*** Given records

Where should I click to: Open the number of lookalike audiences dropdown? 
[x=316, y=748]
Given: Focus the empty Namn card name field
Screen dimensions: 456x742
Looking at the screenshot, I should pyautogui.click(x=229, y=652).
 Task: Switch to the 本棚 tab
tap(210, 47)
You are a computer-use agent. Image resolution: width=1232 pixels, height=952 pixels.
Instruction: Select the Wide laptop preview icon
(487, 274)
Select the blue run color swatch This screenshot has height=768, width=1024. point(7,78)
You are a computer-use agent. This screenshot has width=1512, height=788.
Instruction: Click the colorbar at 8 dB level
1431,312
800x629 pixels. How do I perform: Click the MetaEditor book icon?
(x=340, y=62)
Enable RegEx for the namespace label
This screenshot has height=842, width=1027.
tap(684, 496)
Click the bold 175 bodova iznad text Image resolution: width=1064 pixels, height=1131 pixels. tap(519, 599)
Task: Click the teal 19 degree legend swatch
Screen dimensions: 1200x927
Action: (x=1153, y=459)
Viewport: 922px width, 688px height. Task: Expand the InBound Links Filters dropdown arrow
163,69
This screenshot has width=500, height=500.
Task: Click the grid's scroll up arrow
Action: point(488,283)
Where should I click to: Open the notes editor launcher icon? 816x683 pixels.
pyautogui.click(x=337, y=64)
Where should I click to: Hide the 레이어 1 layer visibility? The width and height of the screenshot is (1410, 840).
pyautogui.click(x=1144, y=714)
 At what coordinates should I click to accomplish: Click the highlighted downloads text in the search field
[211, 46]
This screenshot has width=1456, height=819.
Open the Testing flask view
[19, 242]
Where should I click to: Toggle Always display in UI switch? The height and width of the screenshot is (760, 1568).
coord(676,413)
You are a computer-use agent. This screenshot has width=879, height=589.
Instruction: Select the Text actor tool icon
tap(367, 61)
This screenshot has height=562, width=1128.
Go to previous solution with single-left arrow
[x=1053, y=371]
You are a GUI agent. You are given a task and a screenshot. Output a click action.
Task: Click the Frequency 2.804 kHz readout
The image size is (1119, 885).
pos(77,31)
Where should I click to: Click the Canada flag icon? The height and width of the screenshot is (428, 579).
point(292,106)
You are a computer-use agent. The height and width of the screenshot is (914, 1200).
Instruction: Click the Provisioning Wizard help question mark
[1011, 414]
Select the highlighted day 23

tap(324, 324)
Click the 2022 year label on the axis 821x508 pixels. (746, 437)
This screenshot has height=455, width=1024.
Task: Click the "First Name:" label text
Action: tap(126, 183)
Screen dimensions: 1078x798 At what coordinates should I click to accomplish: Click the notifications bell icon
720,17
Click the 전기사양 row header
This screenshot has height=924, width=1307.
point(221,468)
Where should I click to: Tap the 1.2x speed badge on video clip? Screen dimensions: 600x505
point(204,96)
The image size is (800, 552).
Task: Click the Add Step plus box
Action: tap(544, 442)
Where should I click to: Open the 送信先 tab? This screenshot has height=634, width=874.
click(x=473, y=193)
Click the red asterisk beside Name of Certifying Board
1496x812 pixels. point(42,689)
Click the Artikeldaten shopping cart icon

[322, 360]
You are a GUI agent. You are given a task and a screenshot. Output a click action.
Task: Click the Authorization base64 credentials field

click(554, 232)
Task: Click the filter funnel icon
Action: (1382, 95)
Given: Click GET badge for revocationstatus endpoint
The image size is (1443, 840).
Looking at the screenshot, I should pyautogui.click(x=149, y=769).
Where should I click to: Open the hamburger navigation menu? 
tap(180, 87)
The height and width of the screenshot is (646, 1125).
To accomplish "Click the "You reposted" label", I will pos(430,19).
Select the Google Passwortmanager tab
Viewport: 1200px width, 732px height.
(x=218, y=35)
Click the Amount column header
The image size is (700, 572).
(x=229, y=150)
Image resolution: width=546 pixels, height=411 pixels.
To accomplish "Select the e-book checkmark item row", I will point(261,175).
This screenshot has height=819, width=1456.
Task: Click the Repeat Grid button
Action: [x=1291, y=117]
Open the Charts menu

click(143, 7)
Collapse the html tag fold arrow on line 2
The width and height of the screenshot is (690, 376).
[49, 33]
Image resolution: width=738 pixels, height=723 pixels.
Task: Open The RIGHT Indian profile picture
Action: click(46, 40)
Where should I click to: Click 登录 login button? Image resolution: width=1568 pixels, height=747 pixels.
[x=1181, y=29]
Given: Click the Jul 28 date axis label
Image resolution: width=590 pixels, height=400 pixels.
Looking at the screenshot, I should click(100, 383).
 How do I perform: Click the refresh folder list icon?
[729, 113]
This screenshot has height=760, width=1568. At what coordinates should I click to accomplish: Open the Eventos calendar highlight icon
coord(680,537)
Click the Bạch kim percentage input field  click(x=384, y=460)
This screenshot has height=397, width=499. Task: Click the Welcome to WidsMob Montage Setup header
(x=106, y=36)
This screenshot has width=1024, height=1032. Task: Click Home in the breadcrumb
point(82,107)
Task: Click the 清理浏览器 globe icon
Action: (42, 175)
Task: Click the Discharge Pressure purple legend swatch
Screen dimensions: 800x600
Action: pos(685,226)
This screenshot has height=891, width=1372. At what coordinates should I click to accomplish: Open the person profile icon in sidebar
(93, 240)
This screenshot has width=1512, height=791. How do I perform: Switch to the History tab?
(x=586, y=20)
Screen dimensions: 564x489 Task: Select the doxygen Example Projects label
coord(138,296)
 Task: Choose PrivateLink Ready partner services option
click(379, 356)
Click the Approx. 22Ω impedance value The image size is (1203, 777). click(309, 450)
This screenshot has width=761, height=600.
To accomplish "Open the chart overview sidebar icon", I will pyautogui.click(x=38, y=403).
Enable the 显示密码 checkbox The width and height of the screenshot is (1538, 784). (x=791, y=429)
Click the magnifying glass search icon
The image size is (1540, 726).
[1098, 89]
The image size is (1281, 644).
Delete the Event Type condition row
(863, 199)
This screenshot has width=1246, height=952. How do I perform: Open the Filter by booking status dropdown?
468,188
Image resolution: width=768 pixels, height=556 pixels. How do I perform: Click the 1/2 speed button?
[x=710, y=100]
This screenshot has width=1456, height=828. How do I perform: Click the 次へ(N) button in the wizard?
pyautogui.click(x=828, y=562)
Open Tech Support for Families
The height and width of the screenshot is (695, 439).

******

The request:
Starting at the line containing "Click the Approx." and running through the end of the listing, inclusive, write those lines again with "magnifying glass" switched to "zoom lens" and nothing else changed.

Solved exercise:
Click the Approx. 22Ω impedance value The image size is (1203, 777). click(309, 450)
This screenshot has width=761, height=600.
To accomplish "Open the chart overview sidebar icon", I will pyautogui.click(x=38, y=403).
Enable the 显示密码 checkbox The width and height of the screenshot is (1538, 784). (x=791, y=429)
Click the zoom lens search icon
The image size is (1540, 726).
[1098, 89]
The image size is (1281, 644).
Delete the Event Type condition row
(863, 199)
This screenshot has width=1246, height=952. How do I perform: Open the Filter by booking status dropdown?
468,188
Image resolution: width=768 pixels, height=556 pixels. How do I perform: Click the 1/2 speed button?
[x=710, y=100]
This screenshot has width=1456, height=828. How do I perform: Click the 次へ(N) button in the wizard?
pyautogui.click(x=828, y=562)
Open Tech Support for Families
The height and width of the screenshot is (695, 439).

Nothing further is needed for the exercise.